Personal blog written from scratch using Node.js, Bootstrap, and MySQL. https://jrtechs.net
 
 

14 KiB

K-Means Algorithm

The general idea of clustering is to group data with similar traits. The main benefit of this is the ability to extract information from new data because you know what it is most similar to, thus giving you valuable insight. In the field of machine learning, clustering is considered unsupervised learning because it requires no labels on the data -- the algorithm auto assigns clusters, and you infer behavior off of those clusters.

Clustering has many applications such as image segmentation, preference predictions, compression, model fitting.

Although you can trace the concept of k-means clustering back to 1967 with a paper by Hugo Steinhaus, James MacQueen was the first to coin the term k-means in 1956. MacQueen's paper title "Some Methods For Classification and Analysis of Multivariate Observations" goes over the k-means process that segments an N-dimensional population into k sets. Note: when we refer to k in the algorithm, that is the number of sets that we are dividing the population.

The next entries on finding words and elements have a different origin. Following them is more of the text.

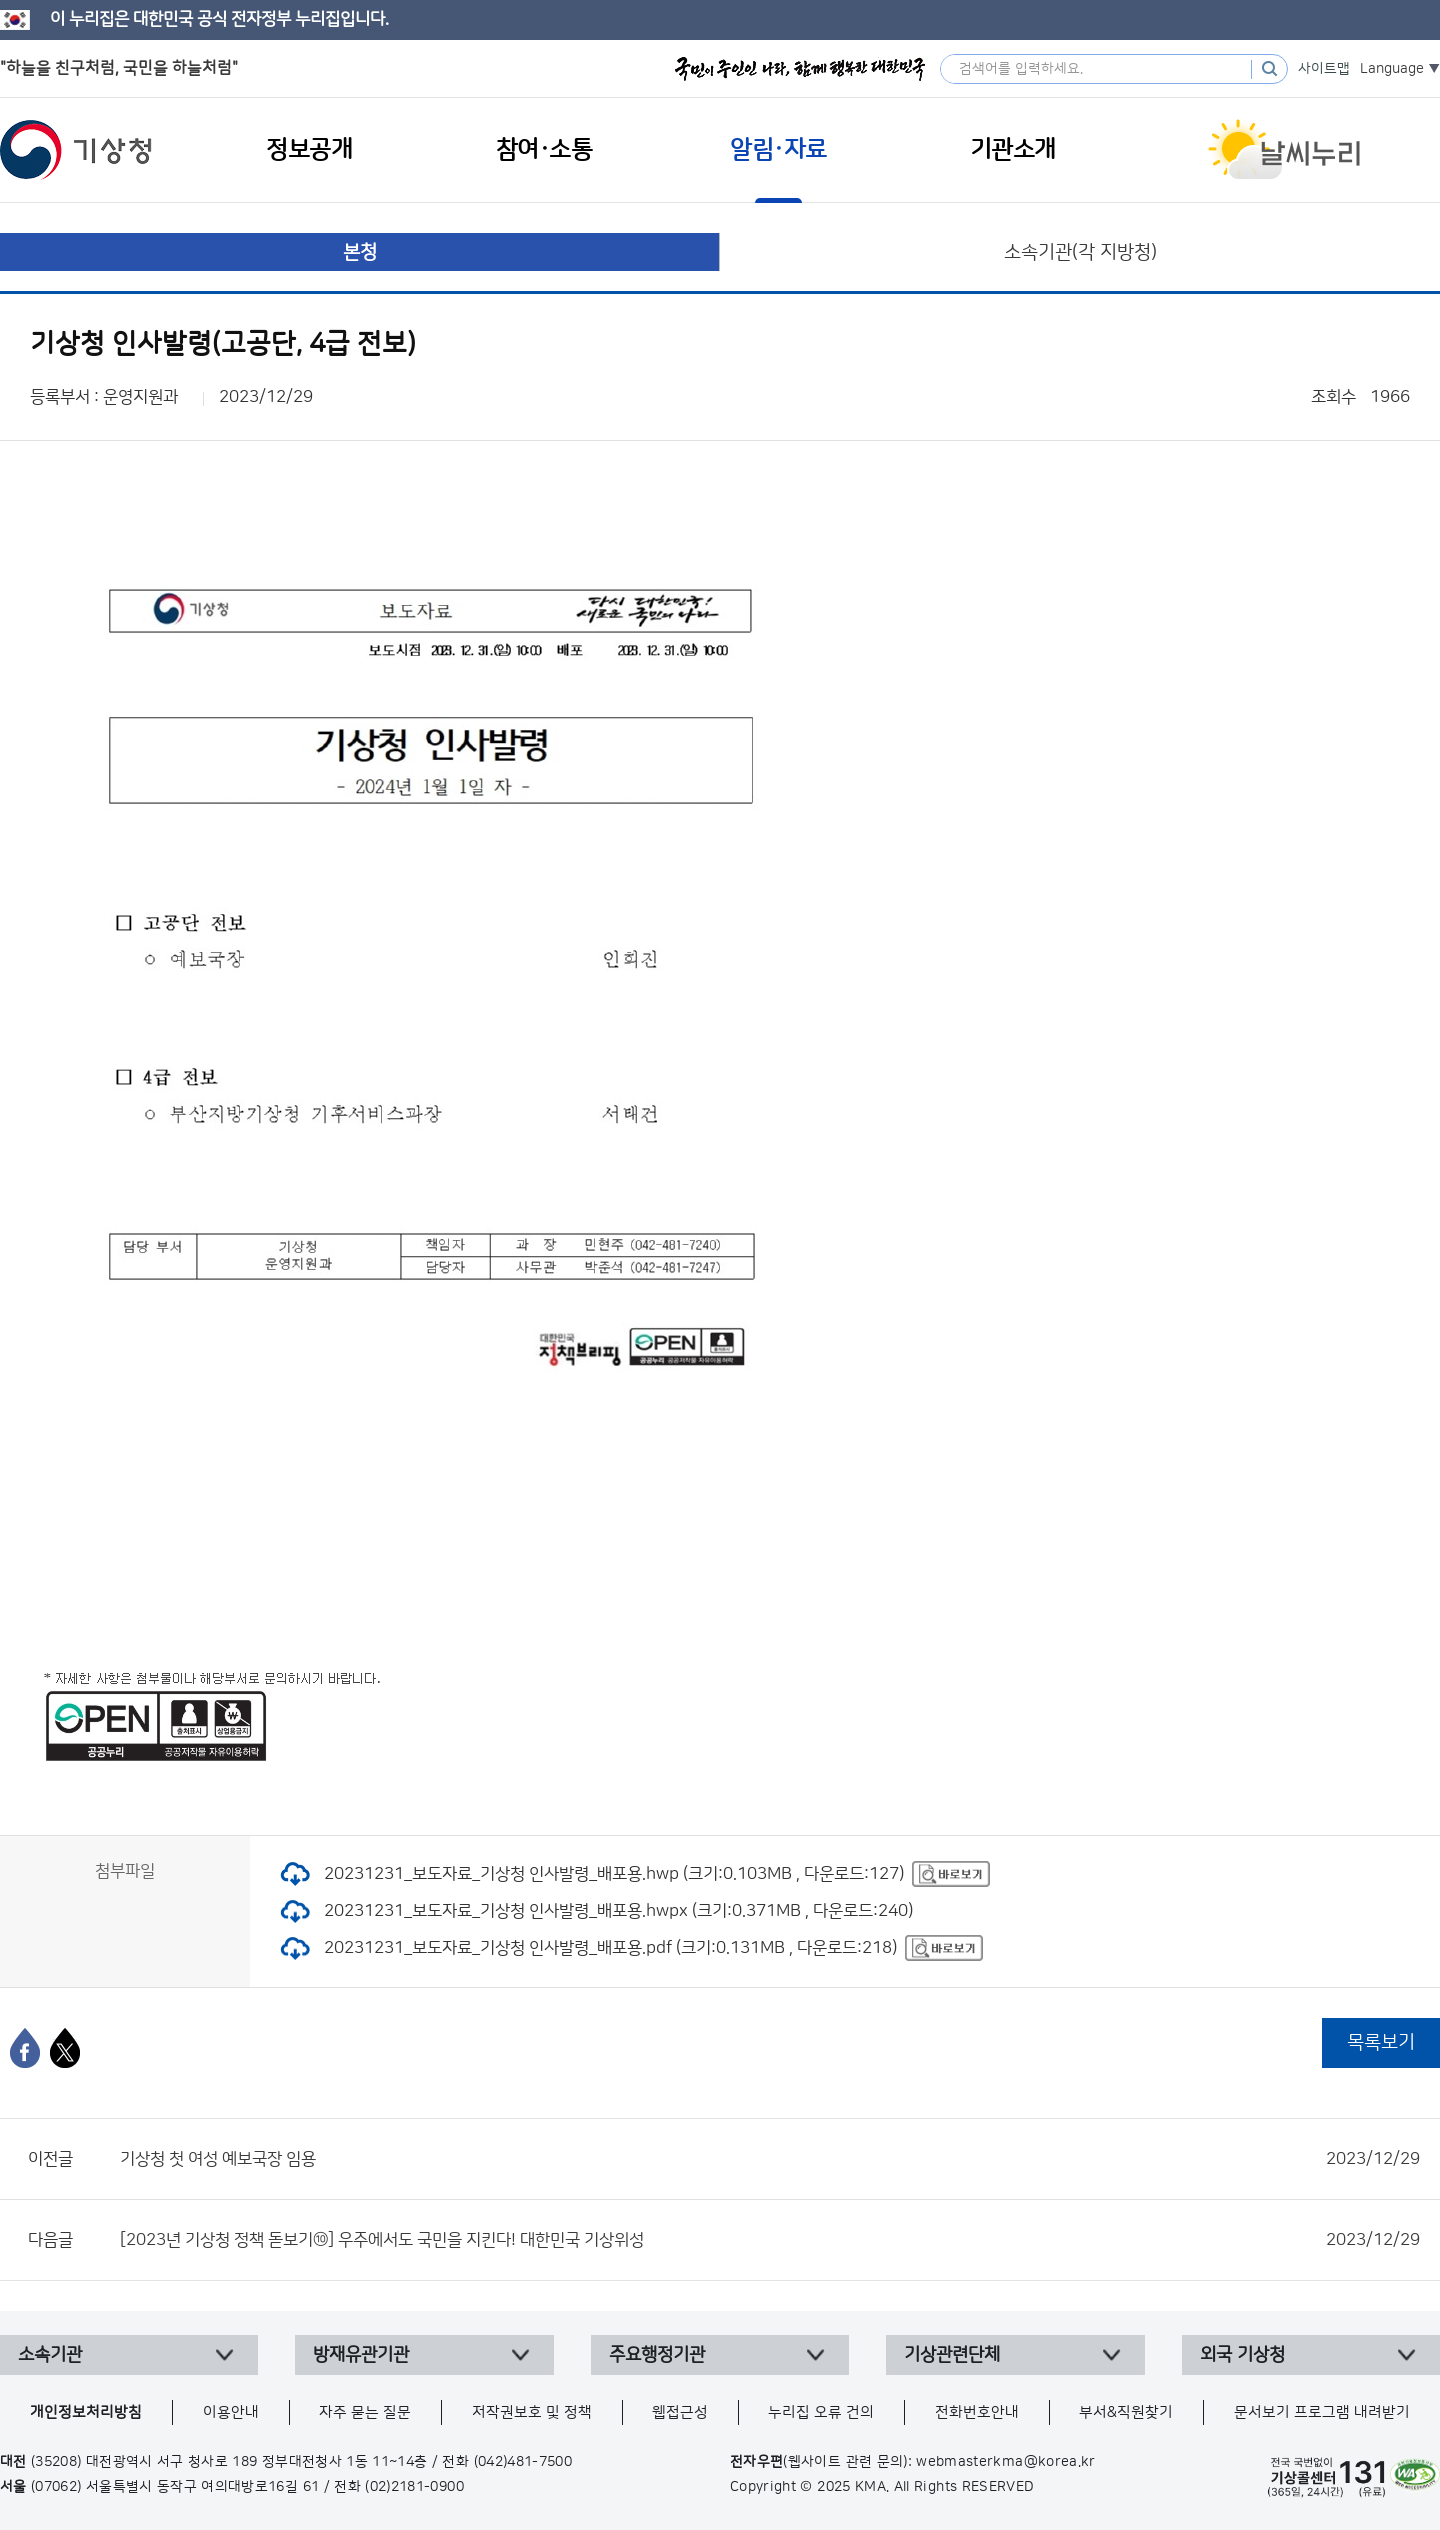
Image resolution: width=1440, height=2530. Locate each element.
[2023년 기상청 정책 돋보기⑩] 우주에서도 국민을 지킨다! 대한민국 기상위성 (770, 2240)
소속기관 (50, 2355)
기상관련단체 (952, 2355)
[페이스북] (25, 2048)
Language (1392, 69)
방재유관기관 (361, 2355)
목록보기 (1381, 2042)
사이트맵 (1324, 69)
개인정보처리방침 (86, 2412)
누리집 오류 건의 (821, 2412)
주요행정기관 (657, 2355)
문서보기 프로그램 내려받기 (1322, 2412)
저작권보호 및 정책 (532, 2412)
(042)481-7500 (523, 2462)
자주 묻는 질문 (365, 2412)
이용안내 (231, 2412)
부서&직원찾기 (1126, 2412)
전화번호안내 (977, 2412)
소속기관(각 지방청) (1080, 252)
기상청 (76, 150)
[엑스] (65, 2048)
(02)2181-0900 (414, 2487)
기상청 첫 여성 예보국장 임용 (770, 2159)
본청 (360, 252)
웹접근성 (680, 2412)
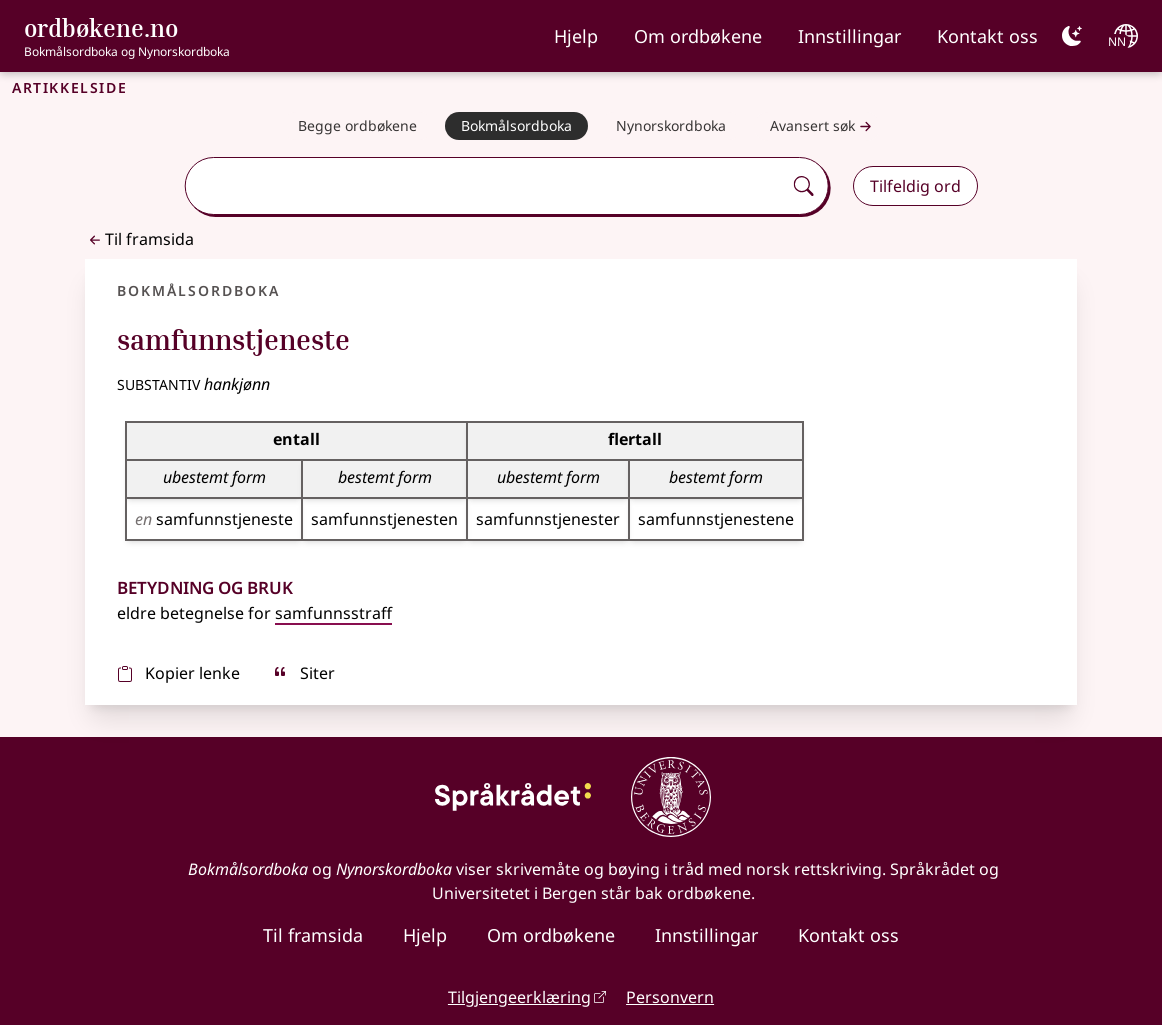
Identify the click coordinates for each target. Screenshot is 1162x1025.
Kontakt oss (987, 36)
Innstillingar (849, 36)
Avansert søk (823, 126)
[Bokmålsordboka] (516, 126)
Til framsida (139, 239)
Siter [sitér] (303, 673)
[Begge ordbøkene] (357, 126)
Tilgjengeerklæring (519, 997)
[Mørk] (1072, 36)
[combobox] (485, 186)
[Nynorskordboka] (671, 126)
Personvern (670, 997)
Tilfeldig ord (915, 186)
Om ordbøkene (698, 36)
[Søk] (804, 186)
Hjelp (576, 36)
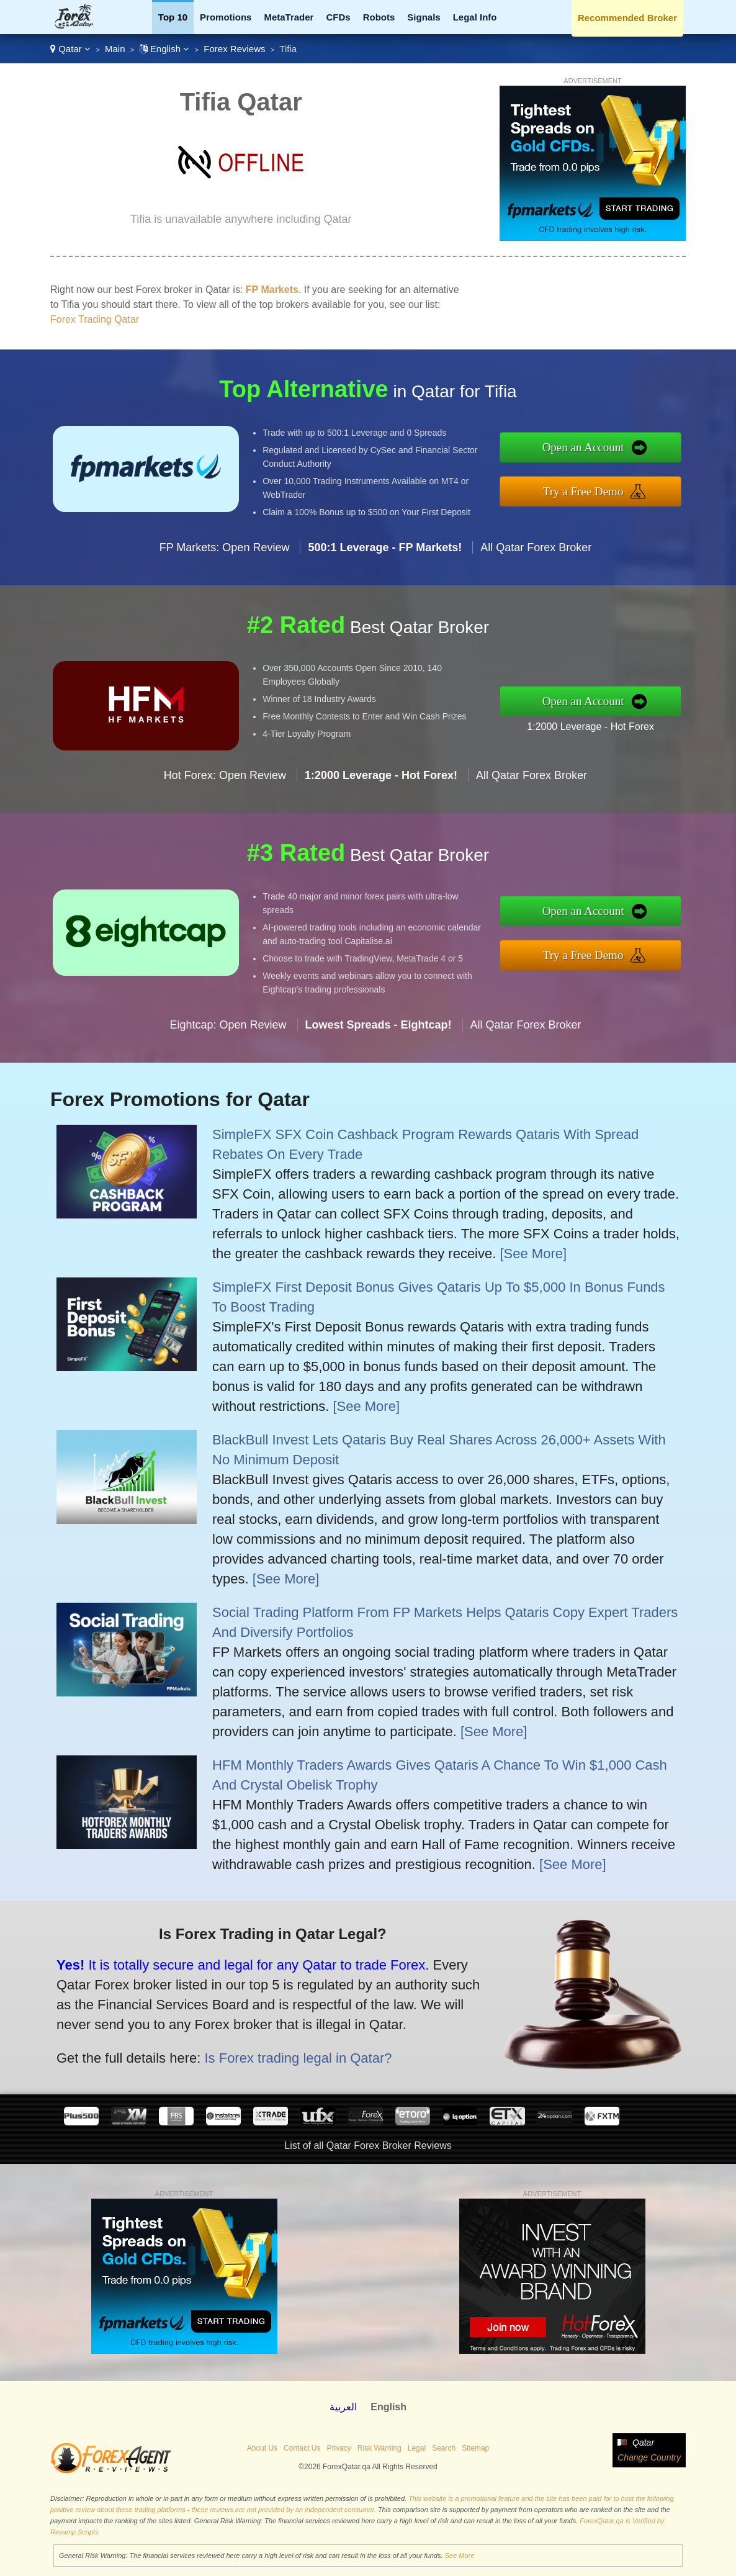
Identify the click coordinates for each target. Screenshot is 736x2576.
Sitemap (475, 2448)
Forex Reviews (234, 48)
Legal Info (475, 17)
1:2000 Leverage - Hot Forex (621, 721)
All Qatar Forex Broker (535, 578)
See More (460, 2555)
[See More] (533, 1253)
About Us (262, 2448)
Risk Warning (379, 2448)
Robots (379, 17)
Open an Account (615, 451)
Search (444, 2448)
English (165, 48)
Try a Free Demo (615, 487)
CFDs (338, 17)
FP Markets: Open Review (224, 578)
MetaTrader (288, 17)
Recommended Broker (627, 17)
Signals (423, 17)
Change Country (649, 2457)
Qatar (70, 48)
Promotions (225, 17)
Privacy (338, 2448)
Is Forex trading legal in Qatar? (261, 2046)
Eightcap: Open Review (227, 1056)
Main (115, 48)
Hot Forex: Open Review (225, 807)
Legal (417, 2448)
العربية (343, 2407)
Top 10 (172, 17)
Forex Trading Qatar (94, 319)
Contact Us (302, 2448)
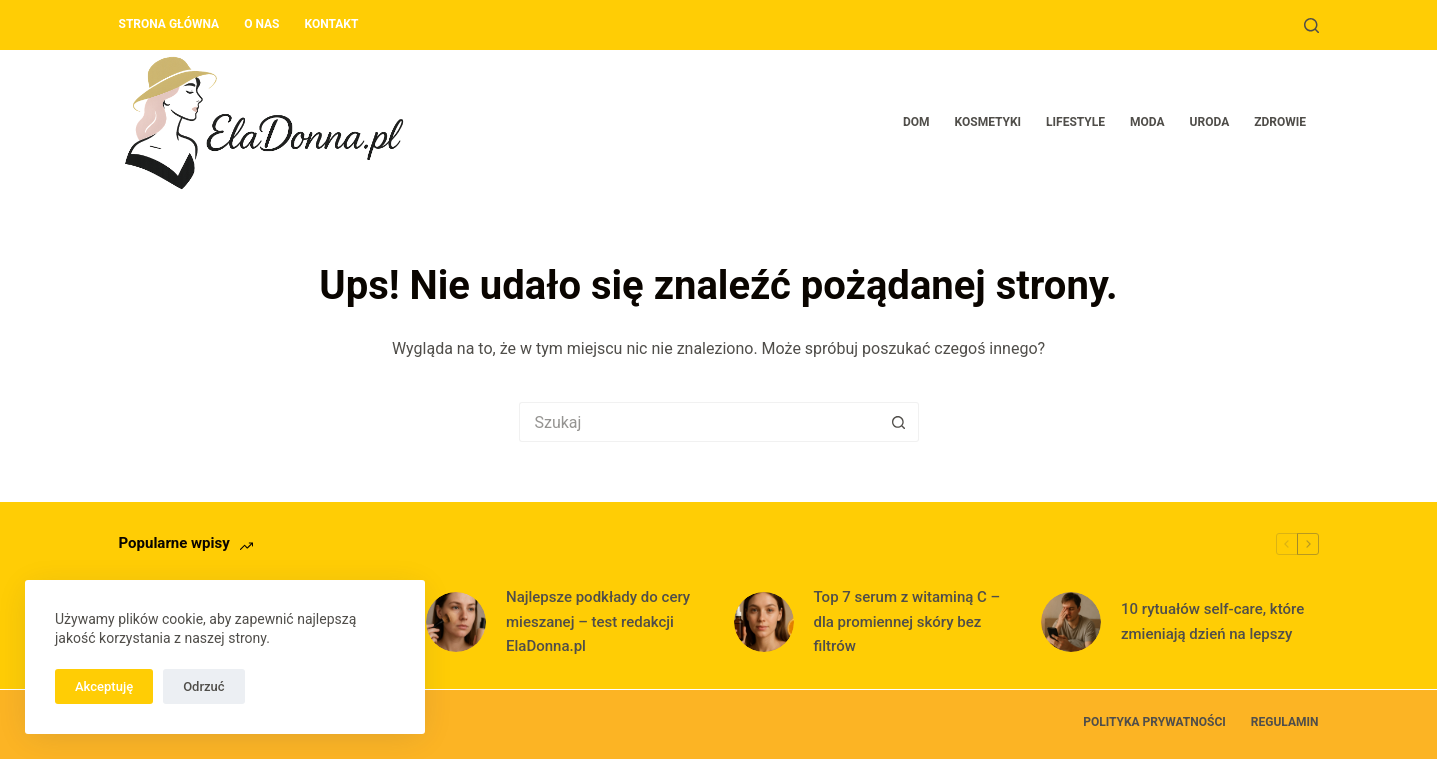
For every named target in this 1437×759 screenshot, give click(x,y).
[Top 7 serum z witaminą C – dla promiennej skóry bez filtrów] (764, 622)
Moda (1147, 122)
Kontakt (331, 24)
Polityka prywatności (1154, 722)
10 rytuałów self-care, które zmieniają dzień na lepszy (1212, 621)
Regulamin (1285, 722)
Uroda (1210, 122)
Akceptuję (104, 686)
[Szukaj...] (699, 422)
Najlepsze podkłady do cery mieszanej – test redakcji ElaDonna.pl (598, 622)
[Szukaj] (1311, 25)
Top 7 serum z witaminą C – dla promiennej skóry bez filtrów (907, 622)
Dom (916, 122)
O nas (261, 24)
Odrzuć (203, 686)
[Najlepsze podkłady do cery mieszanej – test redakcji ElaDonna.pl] (456, 622)
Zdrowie (1280, 122)
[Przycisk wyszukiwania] (899, 422)
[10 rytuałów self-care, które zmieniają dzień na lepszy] (1071, 622)
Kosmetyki (988, 122)
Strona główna (169, 24)
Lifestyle (1075, 122)
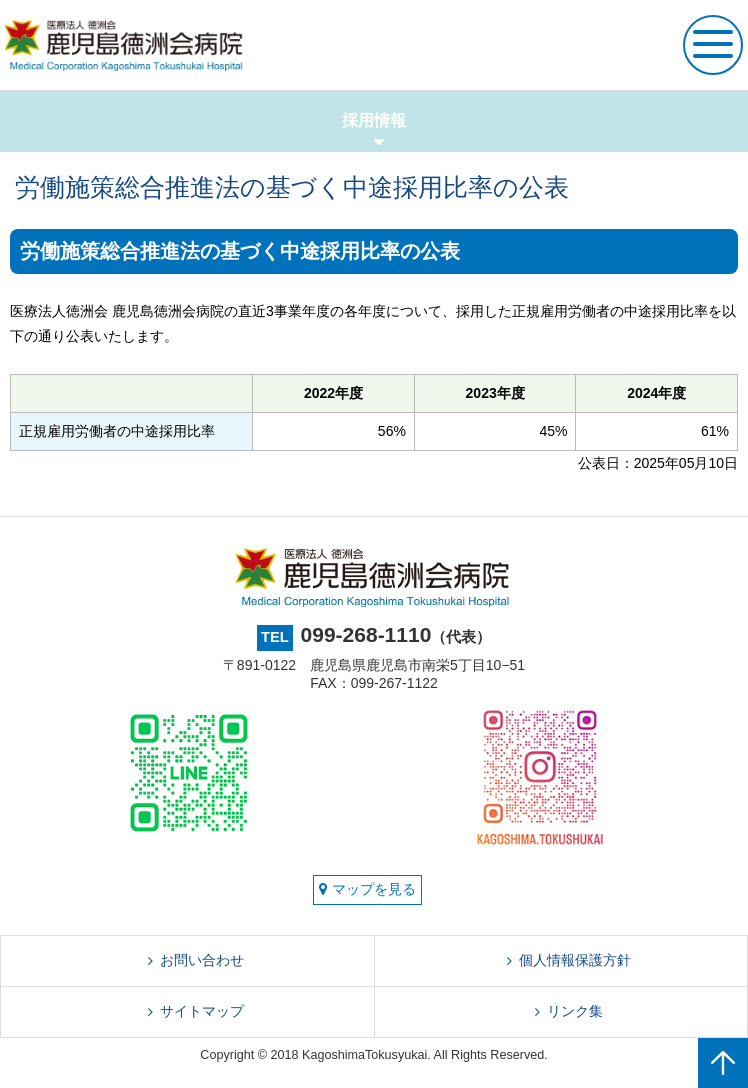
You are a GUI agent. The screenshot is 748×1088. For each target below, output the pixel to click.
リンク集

A great deal of MacQueen's article discusses optimality for the k-means algorithm, which is an important area to discuss, especially when considering the time at which the article got published. Back in 1967, computers were very slow and expensive. Although we had proofs that can guarantee that we could find an optimal solution, they were an NP-Hard problem. This is critical because NP-Hard problems are problems that are exponential to solve.

Although the k-means algorithm did not guarantee the optimal solution, there was a subset of problems that it did guarantee an optimal solution-- the specifics of these problems got discussed later in the article. Nerveless, since this algorithm wasn't computationally expensive and generally gave good results, it was a huge breakthrough at the time.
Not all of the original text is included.